Core (LV::Video): Rewrite MMX alpha blending of 32-bit videos using intrinsics (#230).

kaixiong · kaixiong · commit 3a7d77026acc · 2024-12-26T05:20:55.000+08:00
diff --git a/libvisual/libvisual/private/lv_video_blit_simd.cpp b/libvisual/libvisual/private/lv_video_blit_simd.cpp
@@ -26,49 +26,60 @@
 #include "lv_video_blit.hpp"
 #include "lv_video_private.hpp"
 #include "lv_common.h"
+#include <x86intrin.h>
 
 namespace LV {
 
-  void VideoBlit::blit_overlay_alphasrc_mmx (Video* dest, Video* src)

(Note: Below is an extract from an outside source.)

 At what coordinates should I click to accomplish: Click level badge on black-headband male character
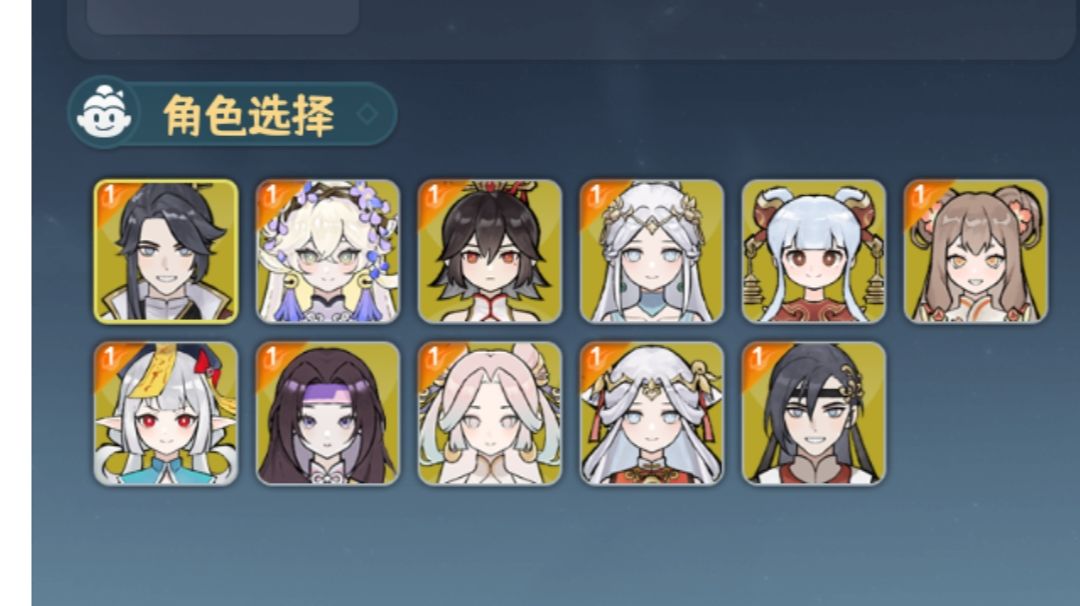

+  void VideoBlit::blit_overlay_alphasrc_mmx (Video* dst, Video* src)
   {
 #if defined(VISUAL_ARCH_X86) || defined(VISUAL_ARCH_X86_64)
-      auto destbuf = static_cast<uint8_t*> (dest->get_pixels ());
-      auto srcbuf = static_cast<uint8_t const*> (src->get_pixels ());
-
-      for (int i = 0; i < src->m_impl->height; i++) {
-          for (int j = 0; j < src->m_impl->width; j++) {
-              __asm __volatile
-                  ("\n\t movd %[spix], %%mm0"
-                   "\n\t movd %[dpix], %%mm1"
-                   "\n\t movq %%mm0, %%mm2"
-                   "\n\t movq %%mm0, %%mm3"
-                   "\n\t psrlq $24, %%mm2"  /* The alpha */
-                   "\n\t movq %%mm0, %%mm4"
-                   "\n\t psrld $24, %%mm3"
-                   "\n\t psrld $24, %%mm4"
-                   "\n\t psllq $32, %%mm2"
-                   "\n\t psllq $16, %%mm3"
-                   "\n\t por %%mm4, %%mm2"
-                   "\n\t punpcklbw %%mm6, %%mm0"    /* interleaving dest */
-                   "\n\t por %%mm3, %%mm2"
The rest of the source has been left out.